__Material supplied__.
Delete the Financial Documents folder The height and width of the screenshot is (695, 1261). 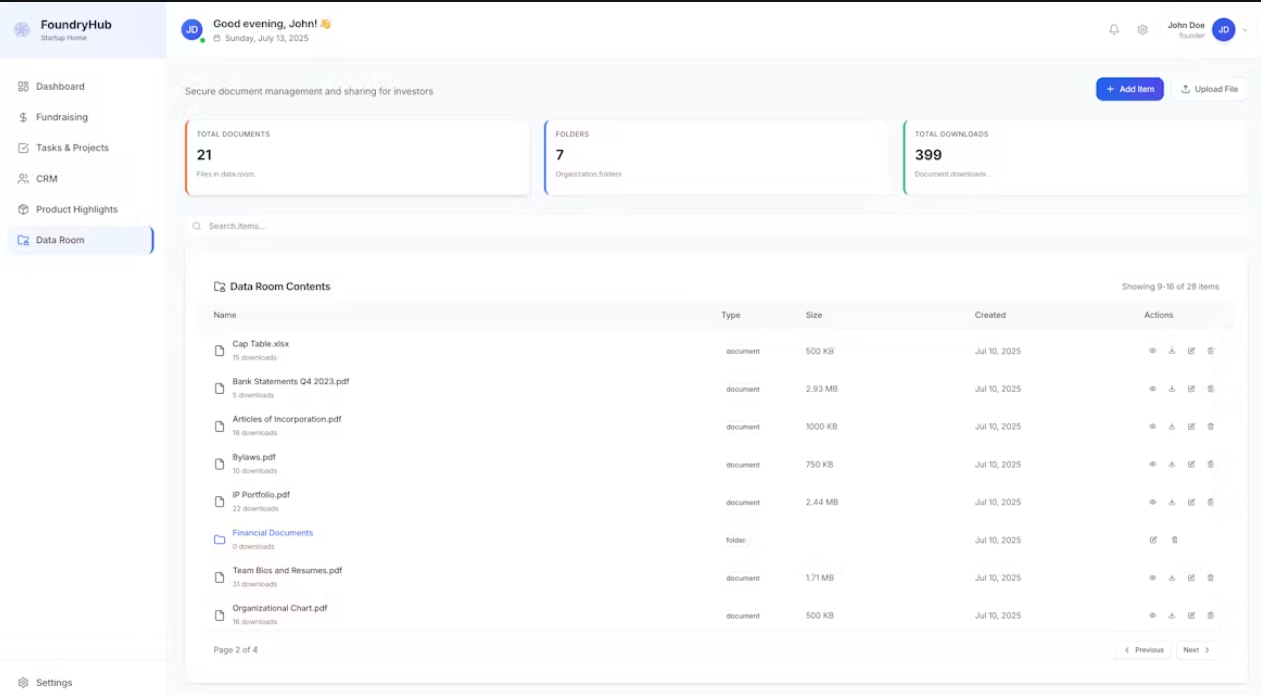coord(1174,540)
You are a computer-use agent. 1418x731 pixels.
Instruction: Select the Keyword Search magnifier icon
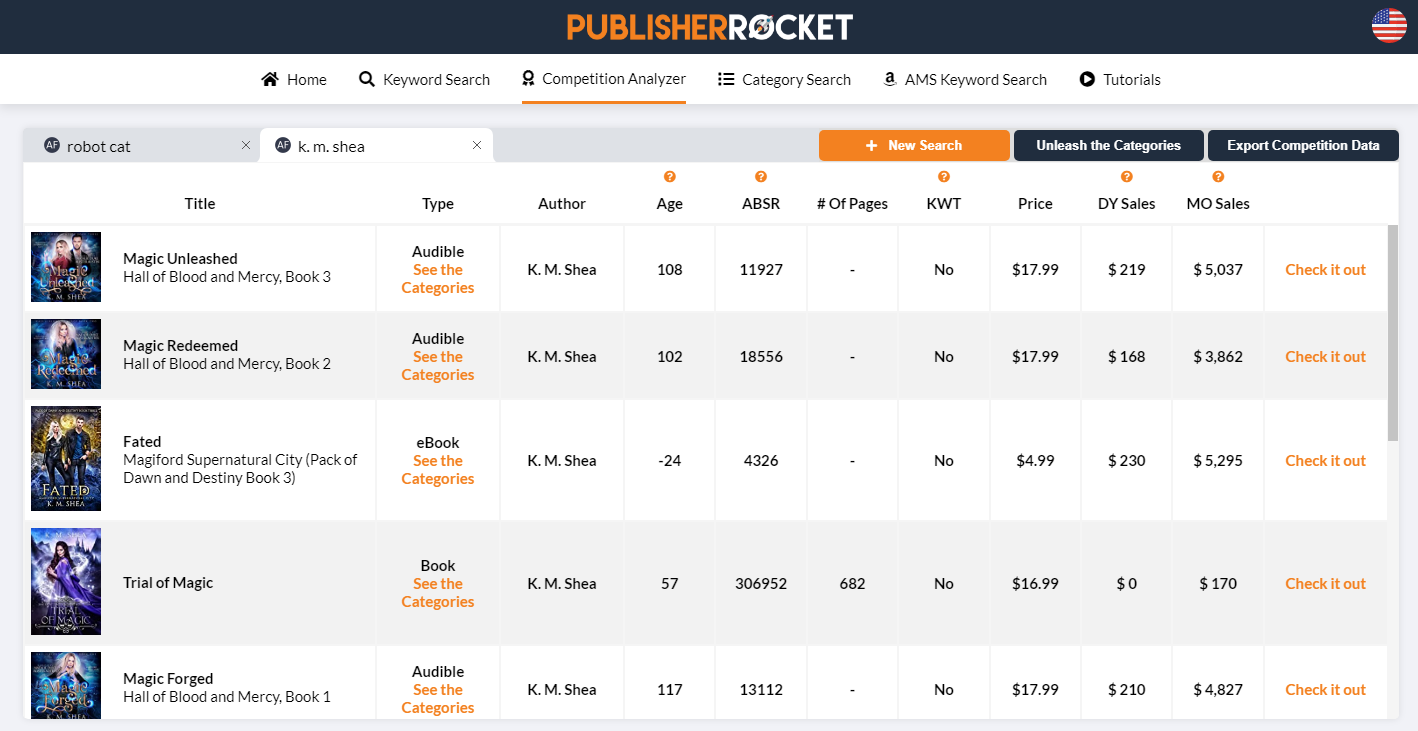pyautogui.click(x=366, y=78)
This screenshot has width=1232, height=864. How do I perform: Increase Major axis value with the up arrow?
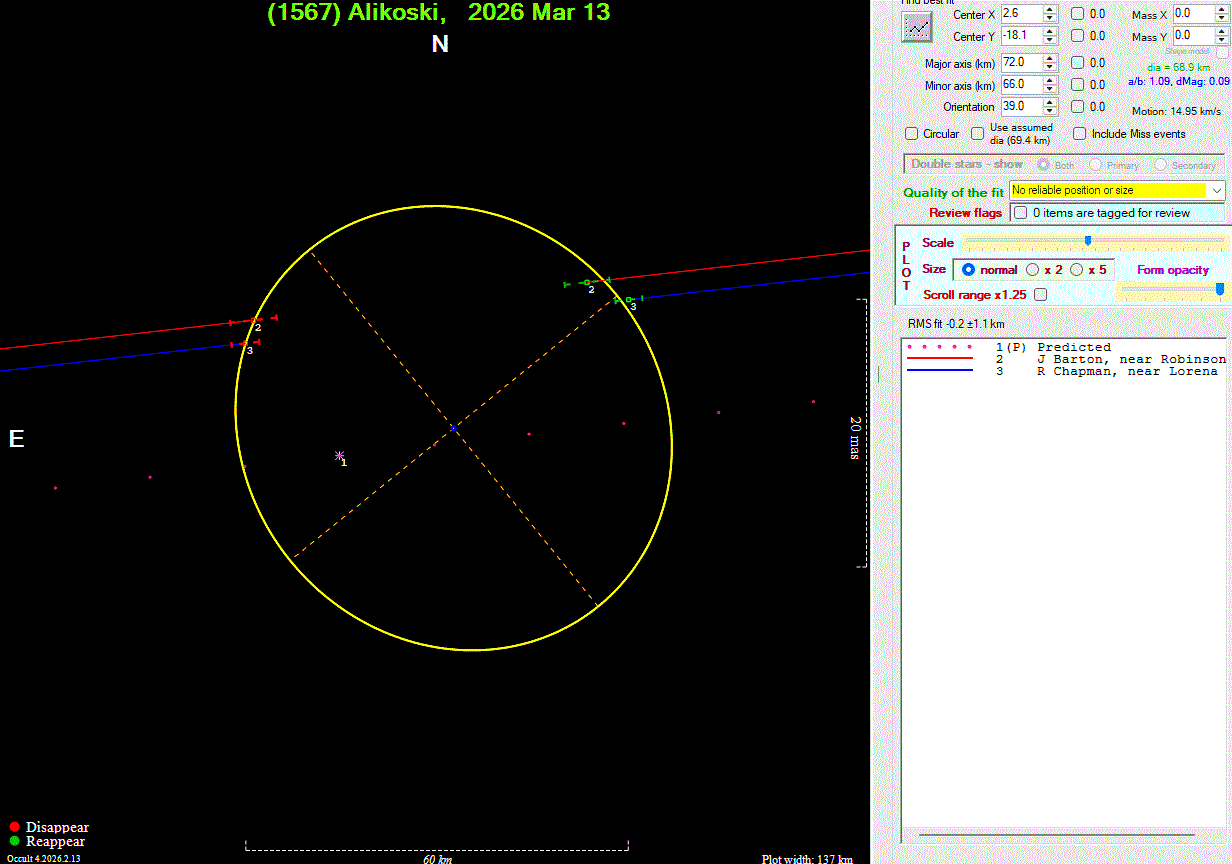click(1049, 58)
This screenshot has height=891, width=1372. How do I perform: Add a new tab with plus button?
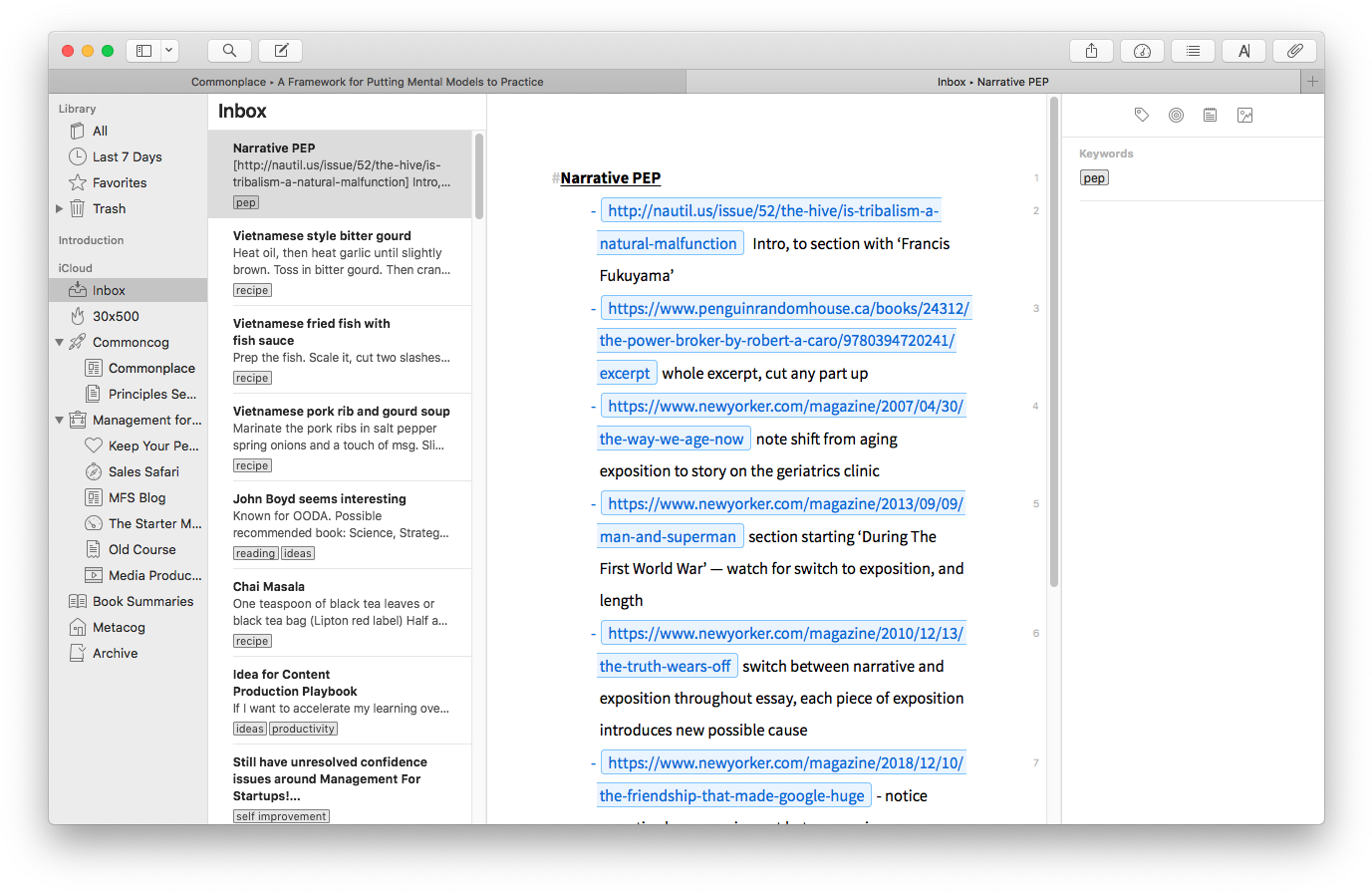tap(1312, 82)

__Problem statement__. Without including any pictures, set down word for word every line from the one containing "This screenshot has width=1232, height=864." through the last line of the material.

__Exercise answer__.
This screenshot has width=1232, height=864. How do I perform: Increase Major axis value with the up arrow?
click(1049, 58)
This screenshot has height=891, width=1372. How do I perform: Add a new tab with plus button?
tap(1312, 82)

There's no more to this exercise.